Batgirl: Death Wish |
by Kelley Puckett, Scott
Dixon, Damion Scott
(DC Comics, 2003)
In Death Wish, Cassandra Cain is still a fresh addition to the Bat Team, a long-overdue replacement for Barbara Gordon's Batgirl. But Cassandra, trained as an assassin from a very young age, is riddled with guilt over her one and only murder, committed before she was probably old enough to take the training wheels off her bicycle.
Trained solely in offensive and defensive arts, 17-year-old Cassandra has only recently learned how to communicate verbally, and she has yet to learn to read. Having bought training from the world's deadliest martial artist, Lady Shiva, for the price of a death match in one year's time, Cassandra finds herself failing under increasing feelings of guilt and a creeping suspicion that she deserves to die.

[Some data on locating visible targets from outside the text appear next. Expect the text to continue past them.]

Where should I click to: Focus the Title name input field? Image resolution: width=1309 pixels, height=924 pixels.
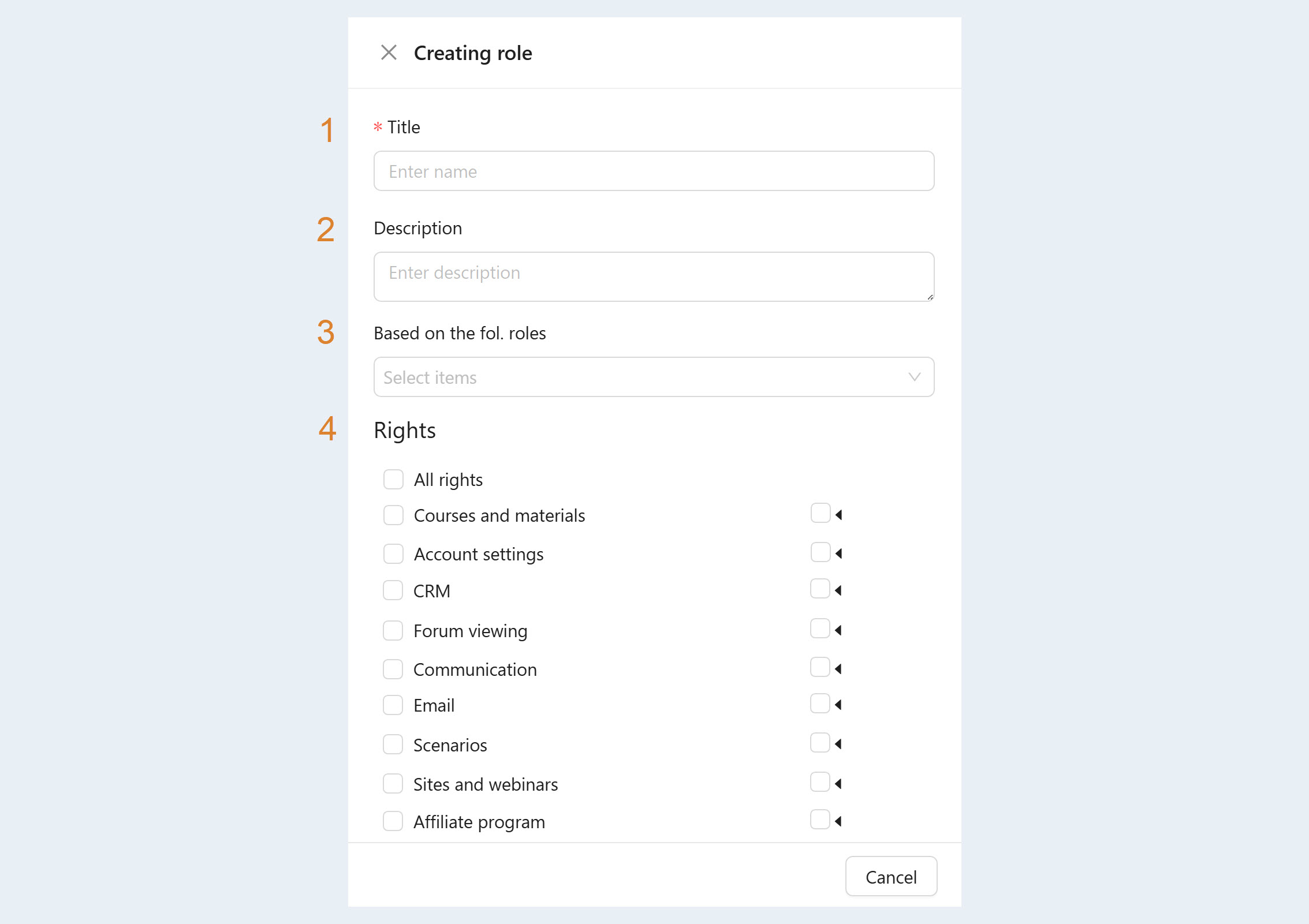pyautogui.click(x=654, y=171)
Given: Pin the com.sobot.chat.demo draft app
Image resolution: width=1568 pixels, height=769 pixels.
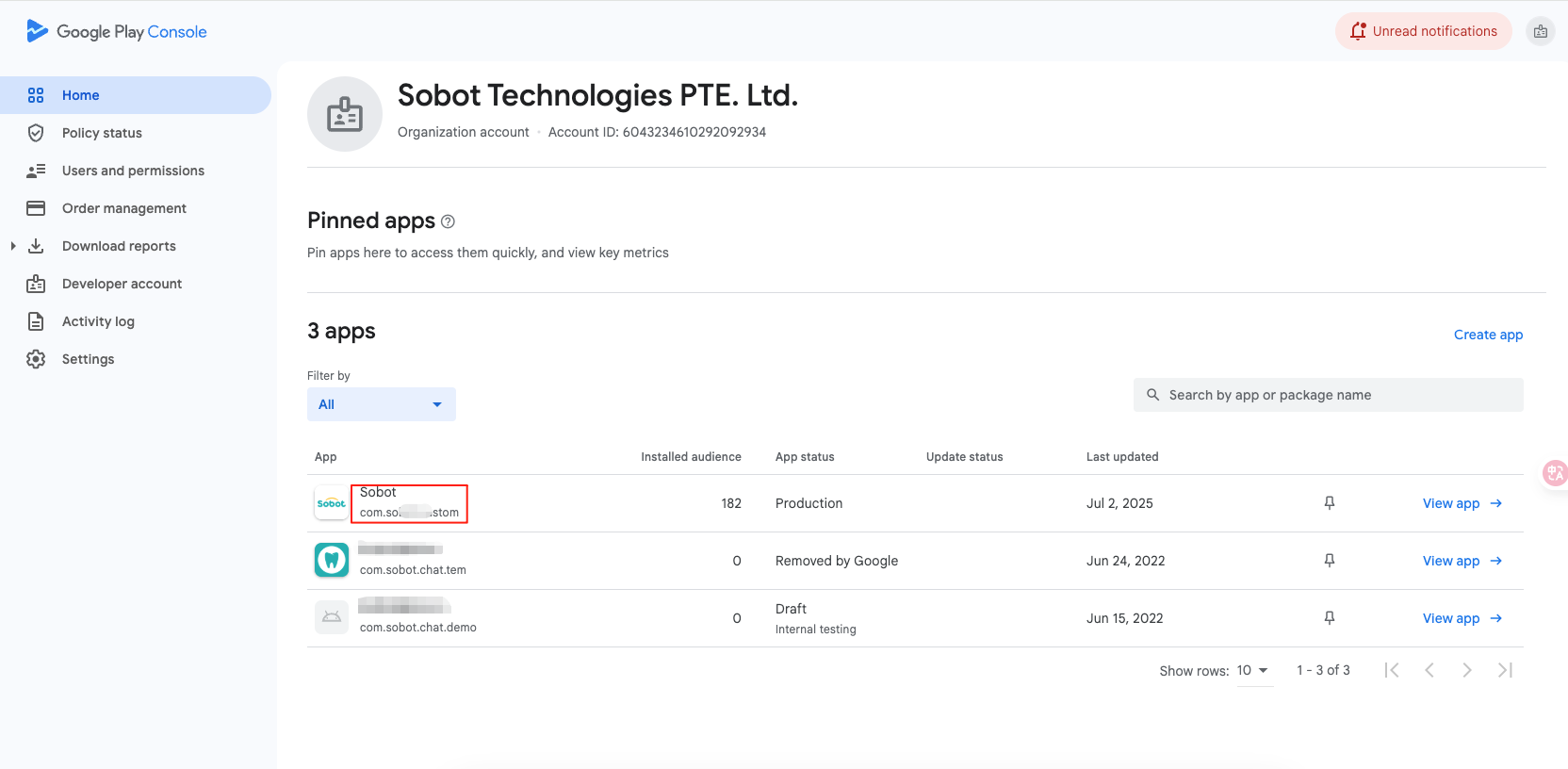Looking at the screenshot, I should (1329, 618).
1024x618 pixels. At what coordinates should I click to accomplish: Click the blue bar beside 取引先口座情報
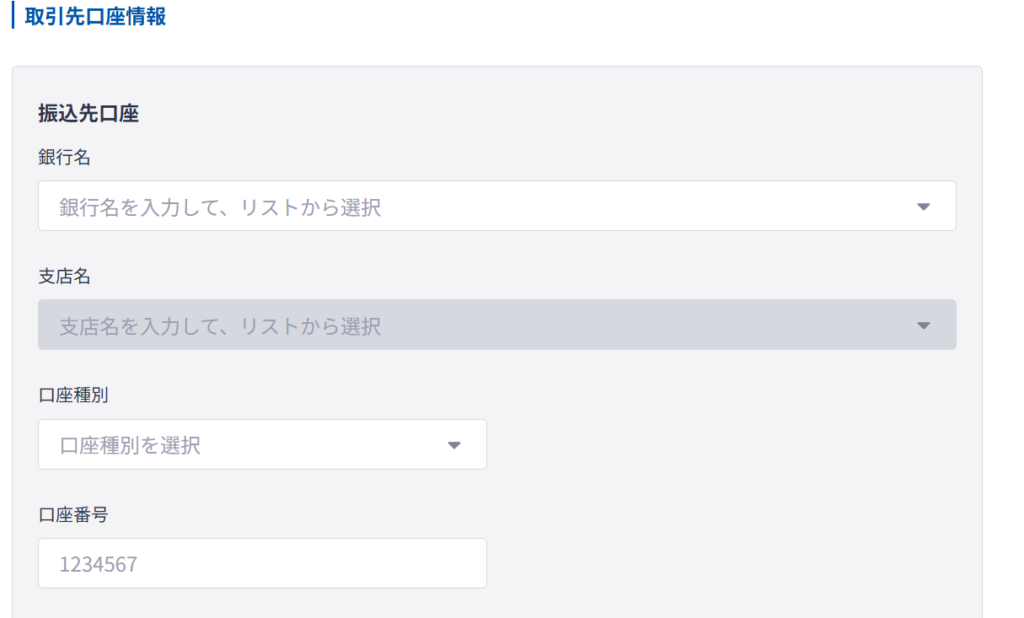click(x=13, y=15)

Their battle concludes Death Wish, but there's plenty going on before. For instance, Batgirl finds herself fighting for the first time at the side of Tim "Robin" Drake, and the two are far from easy in each others' company. In another sequence, Batgirl vows that no one would die in Gotham that night -- but the warden of the prison where an execution is scheduled has other ideas. An outing with Spoiler is a more light-hearted episode -- although it, too, is not without its grim underpinnings.
The climax of this book, of course, is Lady Shiva, and while it would be unfair to reveal the surprise conclusion (remember, this fight is to the death), be ready for some awesome, up-close-and-personal views of the battle.
Cassandra Cain has had a tough road convincing some Batgirl fans that she's a suitable successor to Barbara Gordon. The caliber of writing and art combined in Death Wish should go some way in that direction.